Par ailleurs, la Cour a pris en compte les éléments fournis par le contribuable permettant d’attester par les factures de téléphone, d’eau et d’électricité une occupation de cet immeuble réelle et effective, ainsi que des éléments probants justifiant sa nouvelle situation familiale.

Et dans ces conditions très particulières, la Cour a considéré que cette occupation très brève n’était pas de nature à remettre en cause le bénéfice de l’exonération réservée aux résidences principales.

La Cour Administrative de Paris est venue tout récemment compléter cette jurisprudence sur ce point précis.

Dans son arrêt du 21 février 2018, la Cour a rappelé qu’une occupation, même très brève, n’était pas de nature à autoriser l’administration fiscale à remettre en cause l’exonération de la plus-value sur la cession de la résidence principale.
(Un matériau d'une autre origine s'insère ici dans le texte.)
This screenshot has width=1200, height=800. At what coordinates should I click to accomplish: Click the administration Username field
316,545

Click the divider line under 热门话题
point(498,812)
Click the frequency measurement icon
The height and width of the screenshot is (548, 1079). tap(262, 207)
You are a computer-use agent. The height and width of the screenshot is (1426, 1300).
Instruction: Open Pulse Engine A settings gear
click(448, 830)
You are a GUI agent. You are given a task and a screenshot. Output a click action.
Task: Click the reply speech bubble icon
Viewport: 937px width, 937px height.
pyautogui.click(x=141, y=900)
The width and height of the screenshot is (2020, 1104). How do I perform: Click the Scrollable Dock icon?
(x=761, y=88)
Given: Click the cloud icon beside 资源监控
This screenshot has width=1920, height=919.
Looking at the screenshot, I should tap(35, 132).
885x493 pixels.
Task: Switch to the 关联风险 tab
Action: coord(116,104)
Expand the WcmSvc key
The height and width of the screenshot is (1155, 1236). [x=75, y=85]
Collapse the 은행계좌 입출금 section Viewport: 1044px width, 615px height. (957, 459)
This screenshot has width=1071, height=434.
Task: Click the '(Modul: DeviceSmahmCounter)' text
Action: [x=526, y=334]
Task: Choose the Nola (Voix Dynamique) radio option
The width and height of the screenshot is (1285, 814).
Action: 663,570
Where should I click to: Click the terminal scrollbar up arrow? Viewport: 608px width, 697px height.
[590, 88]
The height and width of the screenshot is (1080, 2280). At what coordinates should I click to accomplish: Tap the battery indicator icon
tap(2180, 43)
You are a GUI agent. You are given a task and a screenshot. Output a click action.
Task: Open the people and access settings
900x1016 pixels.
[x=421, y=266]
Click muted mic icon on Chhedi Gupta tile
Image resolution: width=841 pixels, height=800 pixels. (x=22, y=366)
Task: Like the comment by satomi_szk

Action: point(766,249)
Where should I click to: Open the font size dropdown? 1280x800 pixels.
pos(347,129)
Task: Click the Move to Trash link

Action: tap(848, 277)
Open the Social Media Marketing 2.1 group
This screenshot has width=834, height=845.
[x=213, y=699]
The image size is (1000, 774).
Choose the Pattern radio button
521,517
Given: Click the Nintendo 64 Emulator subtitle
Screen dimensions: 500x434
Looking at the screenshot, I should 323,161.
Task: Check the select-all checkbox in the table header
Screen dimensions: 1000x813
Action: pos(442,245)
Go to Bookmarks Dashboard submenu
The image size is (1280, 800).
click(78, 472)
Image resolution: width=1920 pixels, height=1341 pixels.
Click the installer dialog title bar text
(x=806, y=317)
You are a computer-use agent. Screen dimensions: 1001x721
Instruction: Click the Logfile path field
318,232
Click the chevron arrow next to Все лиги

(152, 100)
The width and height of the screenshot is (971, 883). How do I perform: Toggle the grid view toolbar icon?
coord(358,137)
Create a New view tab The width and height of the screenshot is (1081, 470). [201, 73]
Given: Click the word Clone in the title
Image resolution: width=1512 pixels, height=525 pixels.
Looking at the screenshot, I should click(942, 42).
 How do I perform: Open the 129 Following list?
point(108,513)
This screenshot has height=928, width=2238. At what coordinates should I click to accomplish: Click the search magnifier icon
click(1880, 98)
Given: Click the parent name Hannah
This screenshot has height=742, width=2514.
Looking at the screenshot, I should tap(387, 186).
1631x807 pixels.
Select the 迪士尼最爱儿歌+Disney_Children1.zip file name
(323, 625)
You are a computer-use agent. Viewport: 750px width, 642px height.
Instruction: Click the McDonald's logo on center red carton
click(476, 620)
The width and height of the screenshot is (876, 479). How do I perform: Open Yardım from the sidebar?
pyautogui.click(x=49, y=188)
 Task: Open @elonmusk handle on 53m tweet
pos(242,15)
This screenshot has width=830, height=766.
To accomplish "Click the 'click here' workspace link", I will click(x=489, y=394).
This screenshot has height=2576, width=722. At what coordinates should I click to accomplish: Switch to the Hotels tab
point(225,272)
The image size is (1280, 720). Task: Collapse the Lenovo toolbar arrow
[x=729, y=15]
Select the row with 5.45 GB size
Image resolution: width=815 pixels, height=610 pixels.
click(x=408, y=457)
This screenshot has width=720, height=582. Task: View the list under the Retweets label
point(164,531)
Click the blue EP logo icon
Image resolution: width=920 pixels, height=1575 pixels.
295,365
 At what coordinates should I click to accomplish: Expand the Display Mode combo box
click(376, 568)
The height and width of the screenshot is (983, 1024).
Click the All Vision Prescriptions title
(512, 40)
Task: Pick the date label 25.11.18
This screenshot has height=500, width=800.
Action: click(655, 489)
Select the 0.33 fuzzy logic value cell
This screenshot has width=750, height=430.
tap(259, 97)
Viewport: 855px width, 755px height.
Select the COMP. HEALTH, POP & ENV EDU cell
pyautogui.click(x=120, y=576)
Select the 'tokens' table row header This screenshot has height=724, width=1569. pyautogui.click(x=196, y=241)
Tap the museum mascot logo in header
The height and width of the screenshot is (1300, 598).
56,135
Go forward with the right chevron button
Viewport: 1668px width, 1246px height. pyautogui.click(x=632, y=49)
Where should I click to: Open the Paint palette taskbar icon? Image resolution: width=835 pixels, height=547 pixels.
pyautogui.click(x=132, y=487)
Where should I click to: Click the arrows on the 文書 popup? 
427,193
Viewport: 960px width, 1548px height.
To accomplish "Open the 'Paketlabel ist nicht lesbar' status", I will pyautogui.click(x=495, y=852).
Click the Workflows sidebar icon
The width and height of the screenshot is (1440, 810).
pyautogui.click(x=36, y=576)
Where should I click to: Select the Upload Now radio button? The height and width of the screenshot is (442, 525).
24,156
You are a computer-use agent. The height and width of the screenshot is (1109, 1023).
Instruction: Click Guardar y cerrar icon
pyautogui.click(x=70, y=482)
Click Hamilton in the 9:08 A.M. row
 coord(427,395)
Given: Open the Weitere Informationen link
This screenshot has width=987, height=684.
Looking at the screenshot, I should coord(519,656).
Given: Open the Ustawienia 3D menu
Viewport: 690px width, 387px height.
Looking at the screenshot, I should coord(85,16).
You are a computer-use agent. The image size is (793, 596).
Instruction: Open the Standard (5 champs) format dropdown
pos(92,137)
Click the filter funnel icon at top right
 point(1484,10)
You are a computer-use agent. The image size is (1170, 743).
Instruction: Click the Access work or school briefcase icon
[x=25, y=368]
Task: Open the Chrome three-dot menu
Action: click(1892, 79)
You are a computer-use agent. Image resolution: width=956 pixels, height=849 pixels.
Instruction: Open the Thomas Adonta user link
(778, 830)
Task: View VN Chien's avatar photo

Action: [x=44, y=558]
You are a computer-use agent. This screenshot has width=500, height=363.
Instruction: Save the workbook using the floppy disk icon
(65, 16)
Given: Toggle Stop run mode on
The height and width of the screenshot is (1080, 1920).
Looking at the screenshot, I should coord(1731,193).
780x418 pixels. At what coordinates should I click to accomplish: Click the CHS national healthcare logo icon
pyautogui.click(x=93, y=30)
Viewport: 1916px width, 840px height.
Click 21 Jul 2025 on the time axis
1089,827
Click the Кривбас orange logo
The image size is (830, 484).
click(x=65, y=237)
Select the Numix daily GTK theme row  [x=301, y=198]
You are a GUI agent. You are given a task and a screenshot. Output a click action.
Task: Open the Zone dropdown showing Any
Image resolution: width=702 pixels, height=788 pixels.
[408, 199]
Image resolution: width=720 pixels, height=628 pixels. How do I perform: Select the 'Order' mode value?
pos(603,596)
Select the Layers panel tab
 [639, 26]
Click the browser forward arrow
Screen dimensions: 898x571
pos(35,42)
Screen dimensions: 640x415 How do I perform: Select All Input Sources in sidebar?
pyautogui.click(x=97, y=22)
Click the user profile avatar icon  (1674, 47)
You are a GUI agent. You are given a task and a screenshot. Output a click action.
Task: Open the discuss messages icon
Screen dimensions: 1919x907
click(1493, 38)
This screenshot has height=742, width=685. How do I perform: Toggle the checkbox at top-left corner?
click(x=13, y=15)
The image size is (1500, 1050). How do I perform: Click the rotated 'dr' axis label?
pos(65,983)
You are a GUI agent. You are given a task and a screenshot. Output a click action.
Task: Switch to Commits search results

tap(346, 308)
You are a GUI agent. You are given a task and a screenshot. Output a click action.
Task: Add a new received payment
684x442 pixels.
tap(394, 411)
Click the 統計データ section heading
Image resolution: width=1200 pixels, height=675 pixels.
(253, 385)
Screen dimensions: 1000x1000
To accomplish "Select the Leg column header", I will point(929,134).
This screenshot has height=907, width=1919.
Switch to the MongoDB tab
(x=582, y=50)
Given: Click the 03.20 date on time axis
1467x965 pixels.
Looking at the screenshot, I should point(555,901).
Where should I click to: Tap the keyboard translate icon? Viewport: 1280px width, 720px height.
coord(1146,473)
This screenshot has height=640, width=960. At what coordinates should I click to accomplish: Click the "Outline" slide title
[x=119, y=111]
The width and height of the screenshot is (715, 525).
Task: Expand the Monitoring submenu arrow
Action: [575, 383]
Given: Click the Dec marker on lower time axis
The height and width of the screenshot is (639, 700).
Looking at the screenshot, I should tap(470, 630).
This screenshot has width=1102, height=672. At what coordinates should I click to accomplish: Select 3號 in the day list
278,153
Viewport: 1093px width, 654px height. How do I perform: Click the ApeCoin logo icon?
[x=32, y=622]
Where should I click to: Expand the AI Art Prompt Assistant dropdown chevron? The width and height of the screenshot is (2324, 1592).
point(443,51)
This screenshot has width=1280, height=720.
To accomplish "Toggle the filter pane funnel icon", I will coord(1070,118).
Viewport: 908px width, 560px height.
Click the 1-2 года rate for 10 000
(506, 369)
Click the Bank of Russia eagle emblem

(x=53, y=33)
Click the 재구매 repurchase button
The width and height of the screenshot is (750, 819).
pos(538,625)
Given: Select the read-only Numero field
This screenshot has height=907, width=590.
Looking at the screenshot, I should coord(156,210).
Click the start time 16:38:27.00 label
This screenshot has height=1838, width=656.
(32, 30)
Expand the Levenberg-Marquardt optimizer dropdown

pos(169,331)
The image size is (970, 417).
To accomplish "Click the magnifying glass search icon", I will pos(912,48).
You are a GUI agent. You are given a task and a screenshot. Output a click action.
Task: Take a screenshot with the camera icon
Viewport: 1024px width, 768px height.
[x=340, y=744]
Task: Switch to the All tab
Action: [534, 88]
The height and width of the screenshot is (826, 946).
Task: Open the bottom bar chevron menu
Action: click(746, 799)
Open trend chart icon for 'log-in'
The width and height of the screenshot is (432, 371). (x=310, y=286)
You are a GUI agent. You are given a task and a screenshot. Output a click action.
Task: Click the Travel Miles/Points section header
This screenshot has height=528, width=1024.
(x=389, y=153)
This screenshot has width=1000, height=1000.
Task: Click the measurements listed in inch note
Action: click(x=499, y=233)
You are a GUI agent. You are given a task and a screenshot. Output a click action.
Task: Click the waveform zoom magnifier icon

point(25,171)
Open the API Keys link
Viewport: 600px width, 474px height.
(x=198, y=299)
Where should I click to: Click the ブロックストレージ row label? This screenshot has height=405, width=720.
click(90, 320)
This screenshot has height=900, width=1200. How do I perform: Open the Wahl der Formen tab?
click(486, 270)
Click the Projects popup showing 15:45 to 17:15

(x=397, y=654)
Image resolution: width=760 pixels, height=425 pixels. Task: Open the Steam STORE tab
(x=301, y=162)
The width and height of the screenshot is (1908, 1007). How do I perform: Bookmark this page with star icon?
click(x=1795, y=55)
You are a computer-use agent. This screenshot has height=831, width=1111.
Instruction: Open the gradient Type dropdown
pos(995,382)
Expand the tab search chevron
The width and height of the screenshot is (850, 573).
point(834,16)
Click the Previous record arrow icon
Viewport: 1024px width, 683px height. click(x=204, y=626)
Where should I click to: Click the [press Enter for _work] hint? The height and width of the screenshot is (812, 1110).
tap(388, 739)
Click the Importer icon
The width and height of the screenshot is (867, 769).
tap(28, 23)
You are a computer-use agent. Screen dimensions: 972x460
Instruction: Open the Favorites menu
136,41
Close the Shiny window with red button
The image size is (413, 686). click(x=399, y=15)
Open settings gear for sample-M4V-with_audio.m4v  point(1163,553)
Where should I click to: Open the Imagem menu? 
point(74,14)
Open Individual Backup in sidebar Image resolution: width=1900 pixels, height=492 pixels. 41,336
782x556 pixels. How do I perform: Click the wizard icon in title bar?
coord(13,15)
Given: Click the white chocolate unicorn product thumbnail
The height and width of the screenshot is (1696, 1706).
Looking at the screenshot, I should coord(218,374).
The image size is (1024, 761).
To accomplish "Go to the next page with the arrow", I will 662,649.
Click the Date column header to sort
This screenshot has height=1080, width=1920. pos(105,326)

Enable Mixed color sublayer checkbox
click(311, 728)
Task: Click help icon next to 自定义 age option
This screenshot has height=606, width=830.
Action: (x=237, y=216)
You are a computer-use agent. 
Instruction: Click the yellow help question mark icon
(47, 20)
Dans cette espèce, les services fiscaux avaient refusé l’exonération considérant l’occupation du bien à usage de résidence principale trop brève, au cas particulier environ 8 mois, cette cession s’inscrivant en outre à la suite de plusieurs opérations immobilières.

Le Juge de l’Impôt a cependant considéré que les éléments présentés à la Cour par le contribuable démontraient bien leur résidence effective à l’adresse du bien objet du litige : attestation de sortie de l’ancien locataire, avis de taxe d’habitation faisant apparaitre la qualité de résidence principale du bien, carte de stationnement au titre de cette résidence principale, attestation d’assurance faisant également référence à cette qualité de résidence principale et factures d’électricité justifiant d’une consommation normale pour un foyer de quatre personnes dans cette résidence principale.

En outre, la Cour a considéré « que la seule circonstance que l’occupation de la résidence principale, d’une durée de huit mois et demi ait été brève, n’est pas de nature à remettre en cause le bénéfice de l’exonération prévue par les dispositions du 1 – II de l’article 150 U du Code Général des Impôts ».

Enfin, le Conseil d’Etat dans sa décision du 28 décembre 2017, n° 405887 rappelle que lorsqu’une résidence principale est détenue par une SCI, la plus-value réalisée à cette occasion est exonérée même si le bilan fait apparaitre un compte courant créditeur important au profit des associés ayant occupé le bien de la SCI à usage de résidence principale.

L’administration en effet dans ce dossier, de façon tout à fait extraordinaire, mais pourtant confirmé par la Cour d’appel de Marseille, considérait que ces apports en compte courant réguliers étaient de nature à démontrer que la SCI avait mis à disposition à titre onéreux son bien immobilier au profit de ses associés ( !)

Le raisonnement d’un point de vue comptable était parfaitement inopérant et le Conseil d’Etat a donc dans sa grande sagesse rappelé que de tels apports ne pouvaient évidemment à eux seuls constituer la preuve d’une mise à disposition à titre onéreux du bien objet du litige.

En conclusion, en cas de cession atypique d’un bien utilisé à usage de résidence principale, par exemple une plus-value très importante, une détention très brève, ou encore une détention via une société immobilière, il est impératif de conserver tous les éléments factuels pouvant démontrer la réelle qualité de résidence principale du bien cédé.